아래 목록 전체를 다시 작성하되 "screenshot"를 모두 "screen image"(으)로 바꾸고 나머지는 그대로 두십시오. 그림은 결과에서 제외하십시오.

+ + + + +

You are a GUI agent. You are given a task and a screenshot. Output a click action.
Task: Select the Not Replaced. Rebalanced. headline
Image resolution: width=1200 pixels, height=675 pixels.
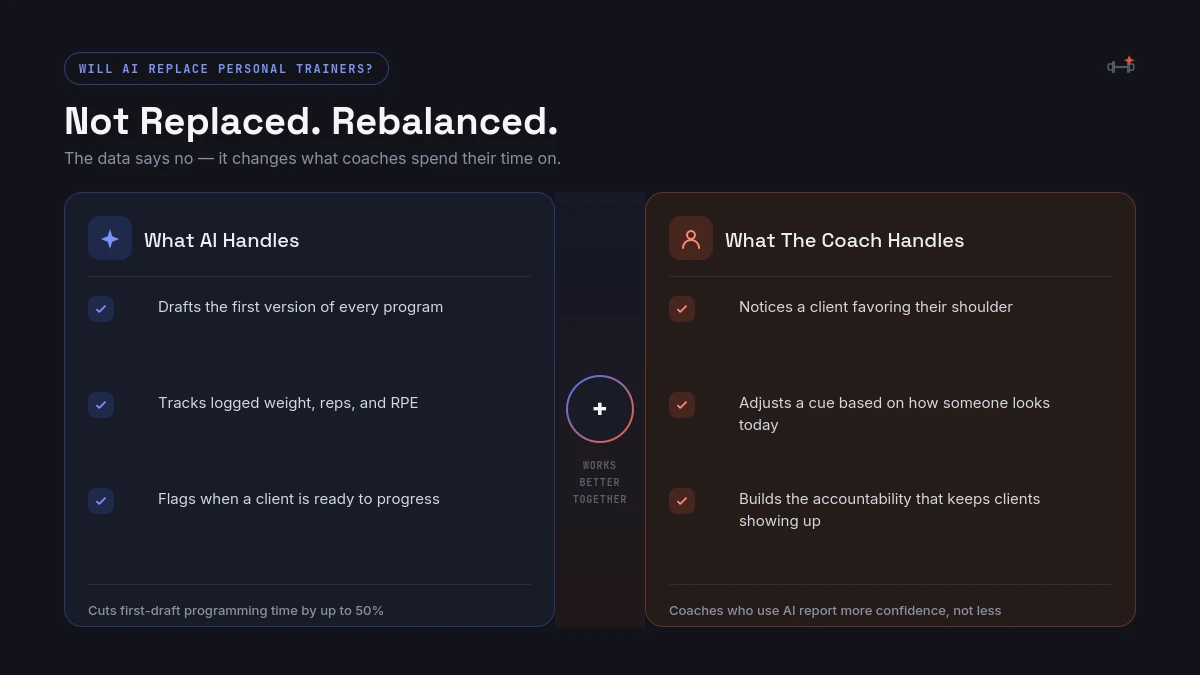[311, 121]
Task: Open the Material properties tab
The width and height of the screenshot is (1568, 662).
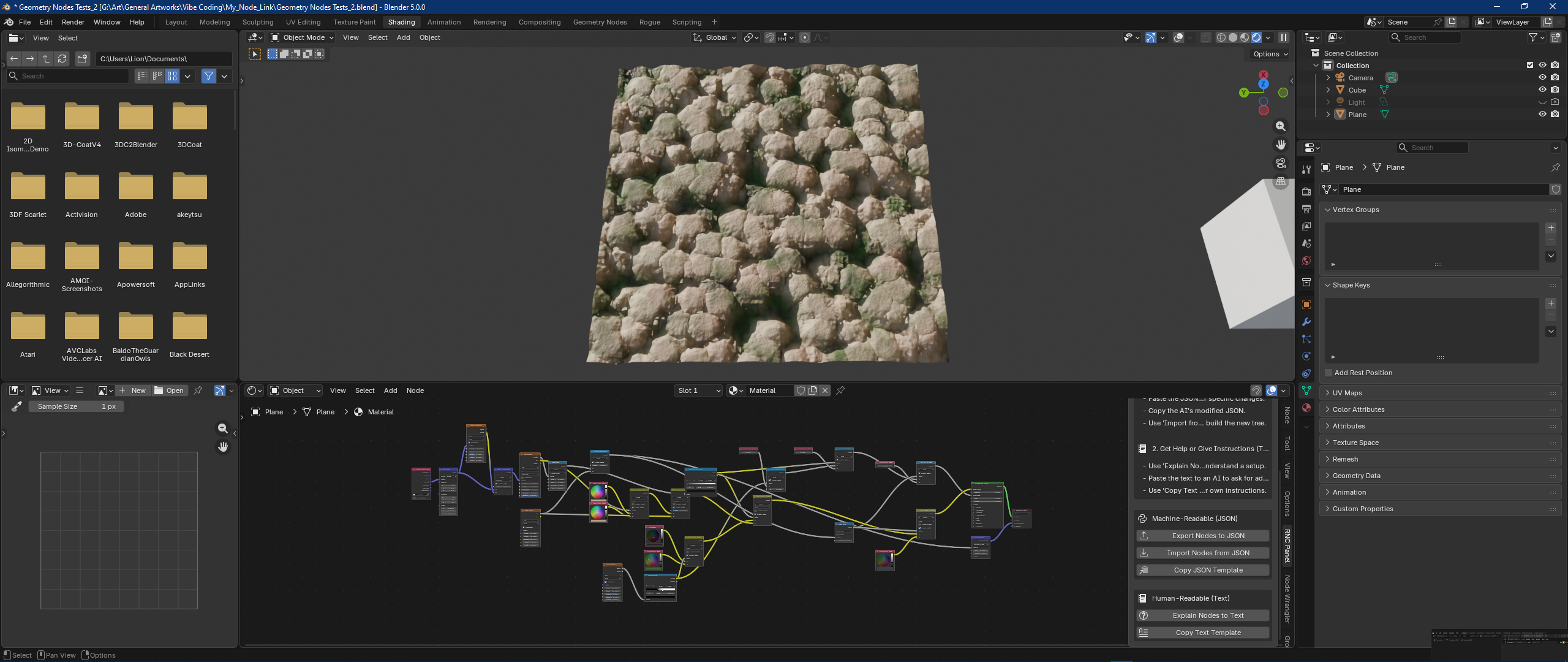Action: coord(1306,408)
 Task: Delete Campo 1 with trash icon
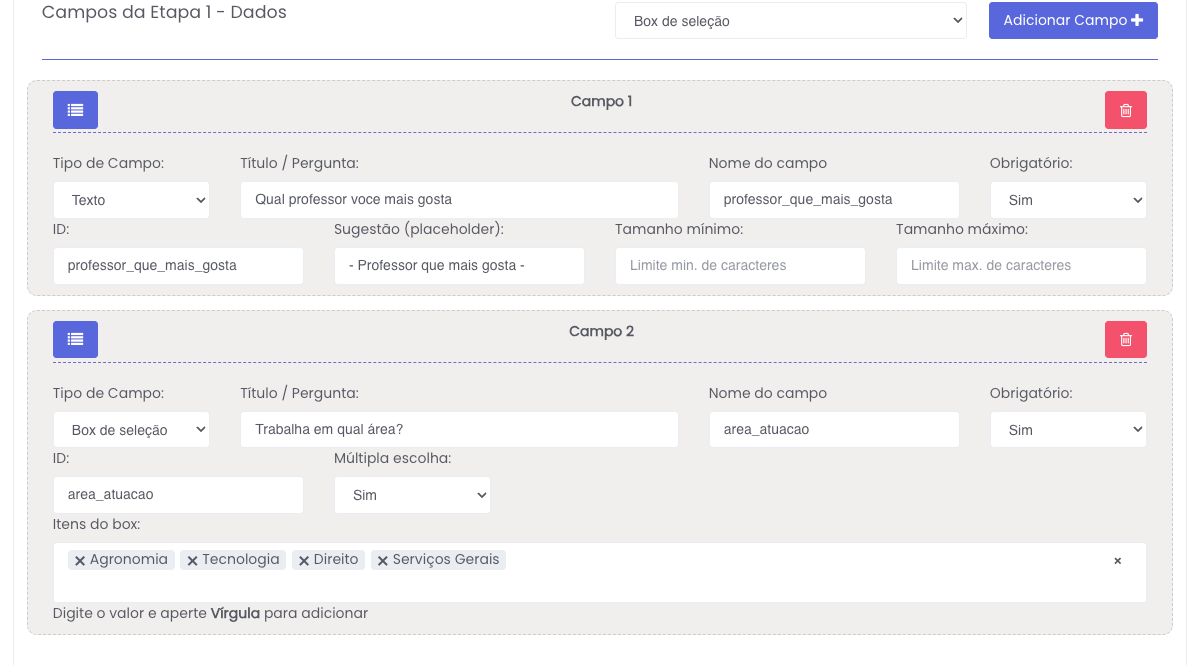pyautogui.click(x=1125, y=110)
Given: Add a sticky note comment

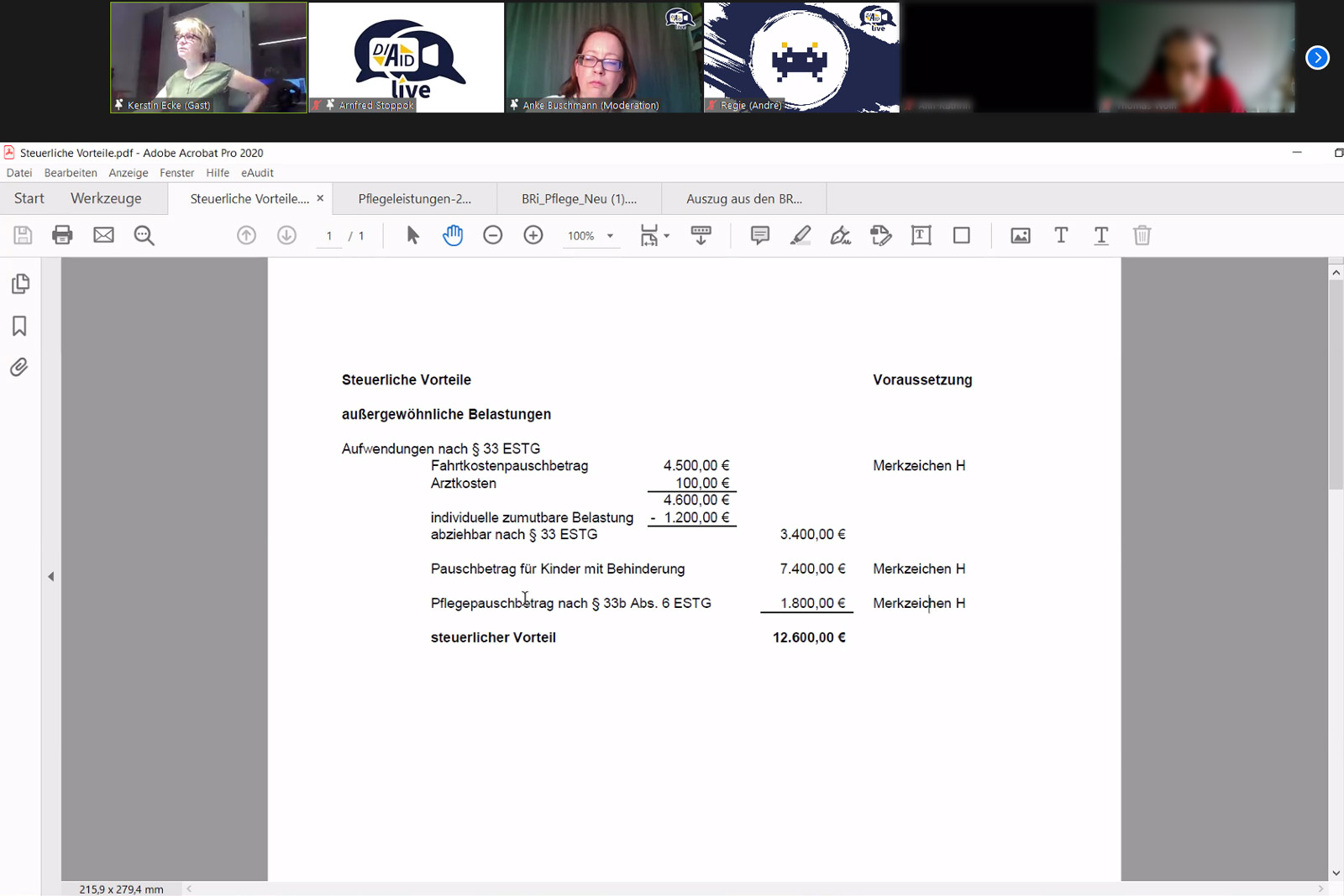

+ + + + +

전체 출력
You are a GUI agent. You are given a task and a screen image. Output a click action.
Task: Select the Not Replaced. Rebalanced. headline
Image resolution: width=1200 pixels, height=675 pixels.
[311, 121]
Task: Open the Material properties tab
The width and height of the screen image is (1568, 662).
Action: coord(1306,408)
 Task: Delete Campo 1 with trash icon
pyautogui.click(x=1125, y=110)
Given: Add a sticky note comment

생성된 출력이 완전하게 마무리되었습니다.